Postzygotic reproductive barriers act after the point of production of the zygote, contrasting prezygotic barriers which instead act to prevent conception. This represents a fundamental difference because up to the point of conception no eggs have been wasted nor progeny wasted.
Why do I say wasted? This is because "wasting" progeny is the fundamental basis of the idea of postzygotic reproductive barriers, that is, the production of offspring that have a lower fitness, because they are hybrids, than they would if they had not been hybrids.
In what ways can hybrid fitness be lowered? They can either die young or otherwise produce fewer offspring overall. How does this affect parental fitness? This is a matter of opportunity costs, where the production of hybrid progeny is assumed to have the effect of preventing the production of an equivalent number of non-hybrid progeny.
The technical terms for the various categories of postzygotic barriers are reduced hybrid viability, reduced hybrid fertility, and hybrid breakdown. Basically these come down to not surviving long enough to produce a typical number of offspring, surviving but nevertheless not producing a typically number of offspring, and producing a typically number of offspring but those offspring display a reduced fitness relative to non-hybrid offspring, respectively.

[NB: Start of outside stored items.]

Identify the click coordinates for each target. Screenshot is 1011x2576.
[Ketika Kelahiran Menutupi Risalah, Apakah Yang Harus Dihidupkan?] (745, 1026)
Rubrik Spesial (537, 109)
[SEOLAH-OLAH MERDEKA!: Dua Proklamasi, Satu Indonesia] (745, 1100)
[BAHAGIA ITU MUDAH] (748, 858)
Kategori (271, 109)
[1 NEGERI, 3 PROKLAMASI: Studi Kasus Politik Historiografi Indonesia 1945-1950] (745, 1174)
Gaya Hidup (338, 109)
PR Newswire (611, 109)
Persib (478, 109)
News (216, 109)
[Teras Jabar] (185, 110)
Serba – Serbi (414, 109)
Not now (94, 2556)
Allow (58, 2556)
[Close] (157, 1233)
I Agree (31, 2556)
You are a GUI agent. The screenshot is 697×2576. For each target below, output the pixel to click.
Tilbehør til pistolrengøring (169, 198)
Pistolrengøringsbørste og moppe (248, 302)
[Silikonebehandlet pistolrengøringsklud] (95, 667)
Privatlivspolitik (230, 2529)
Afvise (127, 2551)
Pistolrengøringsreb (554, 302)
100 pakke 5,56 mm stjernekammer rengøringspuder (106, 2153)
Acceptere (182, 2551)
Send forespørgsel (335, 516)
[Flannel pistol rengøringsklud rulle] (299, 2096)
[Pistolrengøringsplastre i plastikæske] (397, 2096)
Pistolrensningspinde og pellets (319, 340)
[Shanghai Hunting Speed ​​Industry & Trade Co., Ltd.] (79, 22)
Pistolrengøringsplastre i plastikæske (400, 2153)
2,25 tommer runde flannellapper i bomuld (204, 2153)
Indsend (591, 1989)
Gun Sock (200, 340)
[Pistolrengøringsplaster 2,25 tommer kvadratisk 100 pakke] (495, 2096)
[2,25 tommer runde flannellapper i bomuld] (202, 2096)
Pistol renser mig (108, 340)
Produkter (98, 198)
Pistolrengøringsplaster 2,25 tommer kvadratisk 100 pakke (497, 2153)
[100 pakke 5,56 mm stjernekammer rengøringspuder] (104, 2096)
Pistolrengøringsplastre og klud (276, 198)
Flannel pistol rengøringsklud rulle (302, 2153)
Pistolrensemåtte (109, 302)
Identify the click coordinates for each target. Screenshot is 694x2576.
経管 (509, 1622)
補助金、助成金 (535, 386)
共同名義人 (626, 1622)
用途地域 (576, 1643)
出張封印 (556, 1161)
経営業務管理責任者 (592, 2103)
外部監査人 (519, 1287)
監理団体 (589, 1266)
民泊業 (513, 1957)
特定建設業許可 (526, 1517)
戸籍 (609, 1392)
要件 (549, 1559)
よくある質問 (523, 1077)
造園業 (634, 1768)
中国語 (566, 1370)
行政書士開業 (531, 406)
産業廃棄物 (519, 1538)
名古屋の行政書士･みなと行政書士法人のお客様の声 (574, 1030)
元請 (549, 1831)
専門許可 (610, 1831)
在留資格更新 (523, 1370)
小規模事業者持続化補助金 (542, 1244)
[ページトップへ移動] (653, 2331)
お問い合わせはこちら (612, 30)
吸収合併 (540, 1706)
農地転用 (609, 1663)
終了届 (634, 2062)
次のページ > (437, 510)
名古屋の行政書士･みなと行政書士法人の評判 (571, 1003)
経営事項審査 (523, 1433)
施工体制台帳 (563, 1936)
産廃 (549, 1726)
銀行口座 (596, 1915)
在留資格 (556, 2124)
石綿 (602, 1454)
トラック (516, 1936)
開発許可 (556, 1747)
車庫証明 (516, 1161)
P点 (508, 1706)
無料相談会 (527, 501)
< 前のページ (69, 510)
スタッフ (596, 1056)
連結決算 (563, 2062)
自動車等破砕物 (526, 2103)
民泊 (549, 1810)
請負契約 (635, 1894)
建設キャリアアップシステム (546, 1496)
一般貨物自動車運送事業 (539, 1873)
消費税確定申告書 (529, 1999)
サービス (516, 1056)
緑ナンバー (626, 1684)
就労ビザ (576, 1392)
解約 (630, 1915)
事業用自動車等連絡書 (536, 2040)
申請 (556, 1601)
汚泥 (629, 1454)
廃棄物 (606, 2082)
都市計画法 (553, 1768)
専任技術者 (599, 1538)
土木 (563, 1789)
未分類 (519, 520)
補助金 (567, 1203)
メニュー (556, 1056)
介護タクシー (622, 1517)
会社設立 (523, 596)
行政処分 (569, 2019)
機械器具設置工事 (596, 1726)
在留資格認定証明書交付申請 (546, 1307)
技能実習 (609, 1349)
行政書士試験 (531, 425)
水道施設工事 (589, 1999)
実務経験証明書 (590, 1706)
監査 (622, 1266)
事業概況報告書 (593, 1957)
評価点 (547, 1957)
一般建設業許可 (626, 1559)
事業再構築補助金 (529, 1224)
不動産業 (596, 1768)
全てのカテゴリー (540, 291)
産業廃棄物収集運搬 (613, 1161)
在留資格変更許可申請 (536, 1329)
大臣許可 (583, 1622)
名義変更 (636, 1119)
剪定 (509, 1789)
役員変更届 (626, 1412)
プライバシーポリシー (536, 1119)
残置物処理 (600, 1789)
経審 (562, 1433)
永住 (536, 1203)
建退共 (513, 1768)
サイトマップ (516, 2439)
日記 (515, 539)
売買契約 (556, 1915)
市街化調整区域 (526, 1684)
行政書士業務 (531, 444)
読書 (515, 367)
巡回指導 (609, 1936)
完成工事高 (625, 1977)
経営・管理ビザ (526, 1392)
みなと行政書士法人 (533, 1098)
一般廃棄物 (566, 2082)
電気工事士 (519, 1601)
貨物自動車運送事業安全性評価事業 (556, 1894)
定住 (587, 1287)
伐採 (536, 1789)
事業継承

Importantly, postzygotic barriers drive the evolution of prezygotic barriers, as adaptations, and therefore resulting speciation events. How do you avoid the costs of producing inferior progeny? You avoid conceiving those progeny in the first place, where "avoidance of conception" basically is explicitly what prezygotic reproductive barriers achieve.
The mule is the classic example of a postzygotic barrier as they almost always display a reduced hybrid fertility, and this is despite the fact that mules are otherwise impressively robust animals.